Data baru itu menunjukkan bahwa mayoritas perburuan illegal di Afrika, yang mencapai 95 persen, terjadi di Zimbabwe dan Afrika Selatan. “Kedua negara ini secara bersama-sama membentuk episentrum krisis perburuan illegal yang tak dapat dihentikan di Afrika Selatan,” kata Tom Milliken dari TRAFFIC.
Laporan, yang diajukan kepada Convention on International Trade in Endangered Species of Wild Fauna and Flora (CITES) sebelum pertemuan Conference of the Parties ke-15 (CoP15) Maret mendatang itu, mendokumentasikan penurunan efektivitas penegakan hukum dan melonjaknya intensitas perburuan illegal di Afrika. Situasi di Zimbabwa amat serius karena jumlah badaknya kini menurun dan hanya tiga persen dari kasus perburuan badak yang dijatuhi hukuman di Zimbabwe.

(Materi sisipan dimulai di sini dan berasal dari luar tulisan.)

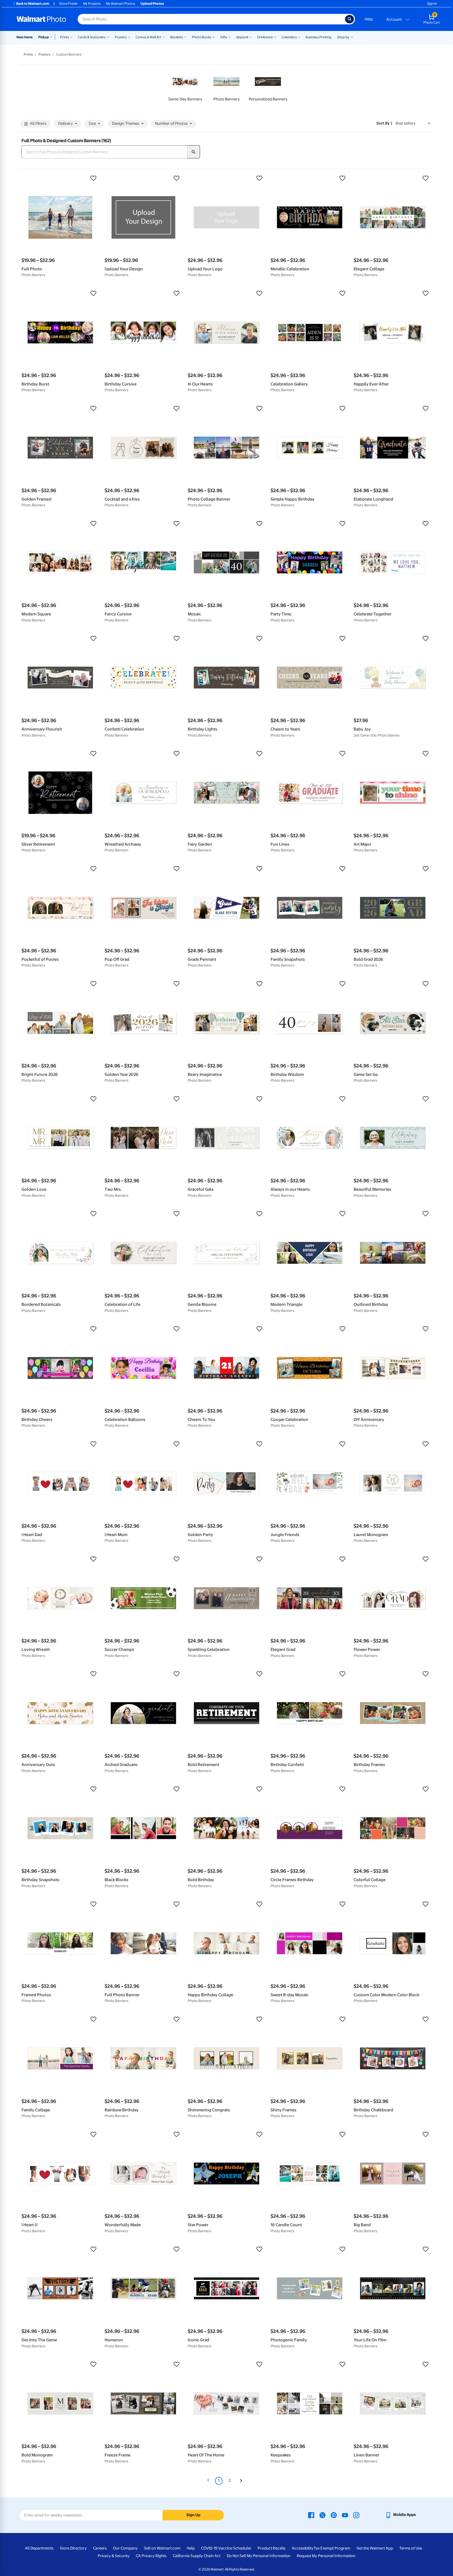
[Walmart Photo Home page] (41, 19)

Meski berbagai tindakan telah diterapka, perburuan dan perdagangan cula badak terus meningkat. “Aksi bersama pada tingkat tinggi amat diperlukan untuk menghentikan krisis global perburuan badak yang merajalela ini,” kata Amanda Nickson, Direktur Program Spesies di WWF International. “Kami meminta negara-negara yang prihatin terhadap masalah ini untuk datang ke COP 15 dengan tindakan spesifik untuk memperlihatkan komitmen mereka menghentikan perburuan illegal dan melindungi badak di alam.”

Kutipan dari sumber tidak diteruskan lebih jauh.